Nach seinem Tod bekommt das Wort Mafia plötzlich eine andere Bedeutung. Die Beamten fragen im Umfeld des Toten, der in der Kunstszene ebenso unterwegs war wie in der Sportszene, ob er Kunstgegenstände fotografiert, mit der Rückgabe von Beutekunst zu tun gehabt habe. Nikolaus G. war mit einem Kunsthändler befreundet, der sich darauf spezialisiert hat, nach dem Verbleib von Beutekunst zu suchen und mögliche Erben ausfindig zu machen. Nikolaus G. hat ihn oft an seinem Wohnort in Monte Carlo besucht. „Ich habe mit verschollenen Kunstwerken zu tun, nicht mit Phantomen“, sagt der Kunsthändler.

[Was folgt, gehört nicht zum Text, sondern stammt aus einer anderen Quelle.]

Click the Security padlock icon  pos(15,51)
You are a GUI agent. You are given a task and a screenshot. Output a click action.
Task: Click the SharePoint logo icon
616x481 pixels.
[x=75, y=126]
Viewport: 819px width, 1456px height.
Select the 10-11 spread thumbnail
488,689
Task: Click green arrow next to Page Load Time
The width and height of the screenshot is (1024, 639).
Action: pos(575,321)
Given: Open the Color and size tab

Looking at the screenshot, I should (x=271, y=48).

Die Ermittler haben wenige Anhaltspunkte: Es gibt Videoaufnahmen des Mannes, der die Suite im „Hilton“ gemietet hat. Eine Überwachungskamera hat ihn beim Betreten des Hotels gefilmt. Doch er dreht sich von der Kamera weg, zudem verdeckt die Baseballkappe einen Teil des Gesichts. Die Veröffentlichung der Videoaufnahme und die Anfertigung eines Phantombildes brachte ein weiteres Puzzlestück: Wenige Stunden zuvor hat der Unbekannte in einem Kölner Sportgeschäft mit einem anderen Mann zwei Baseballkappen und eine Golftasche gekauft. Auch von dem zweiten Mann wurde eine Phantomzeichnung angefertigt. Brauchbare Hinweise gingen nicht ein.

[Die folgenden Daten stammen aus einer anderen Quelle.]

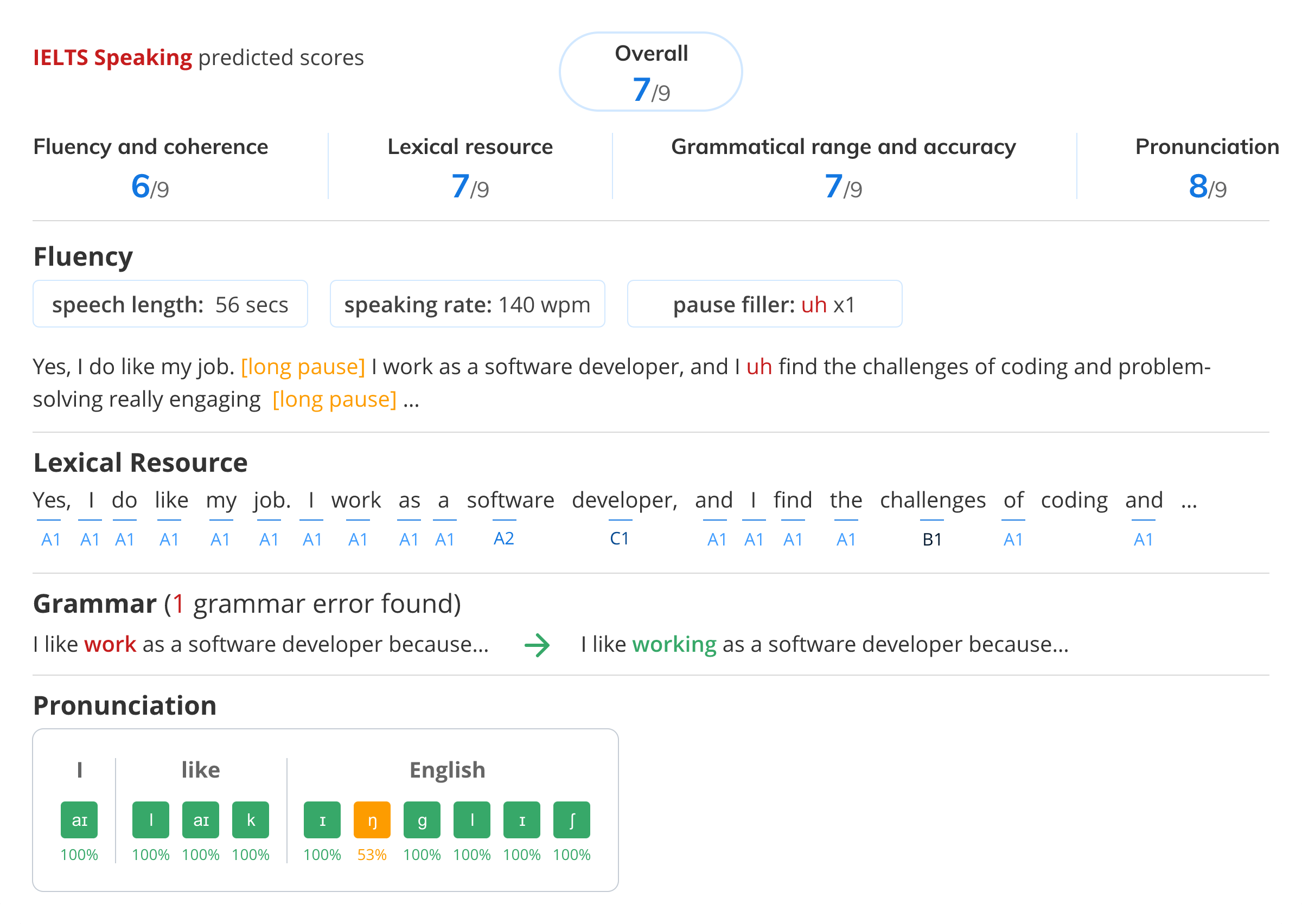Click the aɪ tile under word I
The height and width of the screenshot is (924, 1302).
point(79,820)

Seit Nikolaus G. tot aufgefunden wurde, lassen die, die ihn gut kannten, die letzten Monate Revue passieren. Hat er irgendwann etwas erzählt, was jetzt von Bedeutung sein könnte? Vor einigen Monaten erwähnte er einen befreundeten Kunsthändler aus Braunschweig, der vor einem halben Jahr tot in seiner Wohnung gefunden wurde. Für die Polizei stand ziemlich schnell fest, dass sich der Mann erschossen hat. Nikolaus G. glaubte nicht an Selbstmord. Der Braunschweiger Kommissar, der den Fall untersuchte, sagt: „Damals gab es keine Zweifel daran und jetzt auch nicht.“

Ein Galerist erinnert sich an ein Bild einer Porträtreihe aus der libanesischen Hauptstadt Beirut von 1997/98, das er unbedingt in einer Ausstellung zeigen wollte. Doch Nikolaus G. habe entschieden abgelehnt, weil der Porträtierte, ein Waffenhändler, das nicht gewollte habe. Der Galerist verwirft den Gedanken. Denn schließlich wurde das Bild nicht gezeigt.

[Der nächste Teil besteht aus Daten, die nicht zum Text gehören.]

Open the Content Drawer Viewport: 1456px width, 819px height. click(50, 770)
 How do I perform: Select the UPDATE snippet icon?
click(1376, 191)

Die Freunde von Nikolaus G. telefonieren miteinander, sie treffen sich, sie haben Träume, in denen ihnen Männer erscheinen, die Schilder mit Phantombildern tragen. Sie haben aberwitzige Fantasien und fühlen sich an Filme erinnert, in denen Menschen Opfer von fanatischen Spinnern oder von Zufallsgeneratoren werden. Mit jeder neuen Befragung erscheint ihnen der Mord seltsamer. So fragten die ermittelnden Beamten kürzlich nach einem Lars Rodenstock. Unter diesem Namen hat sich der mutmaßliche Täter im Hotel eintragen lassen. Einigen Freunden sagt der Name gar nichts, andere denken an den Brillenfabrikanten Rolf Rodenstock, der Kunsthändler denkt an Inge Rodenstock, die Witwe des 1997 verstorbenen Brillenfabrikanten, eine der wichtigsten Kunstsammlerinnen in Deutschland.

Warum ausgerechnet dieser Name? Wurde er auch Nikolaus G. gegenüber verwendet, um ihn mit einem seriös klingenden Namen anzulocken? Soll eine falsche Spur gelegt werden? Hatte Nikolaus G. doch mit der „Kunstmafia“ zu tun? Die Ermittler halten sich bedeckt. Oberstaatsanwalt Willwacher spricht von Kleinarbeit: Spurensuche am Tatort, Befragung im Umfeld des Toten, Auswertung von Unterlagen aus seiner Berliner Wohnung. Das Übliche bei Delikten, bei denen kein Täter mit dem Messer in der Hand neben der Leiche steht.

Am 1. September wurde Nikolaus G. in Braunschweig beerdigt. Die Polizei ermittelt. Und seine Freunde warten, dass sie das Unerklärliche irgendwann verstehen können.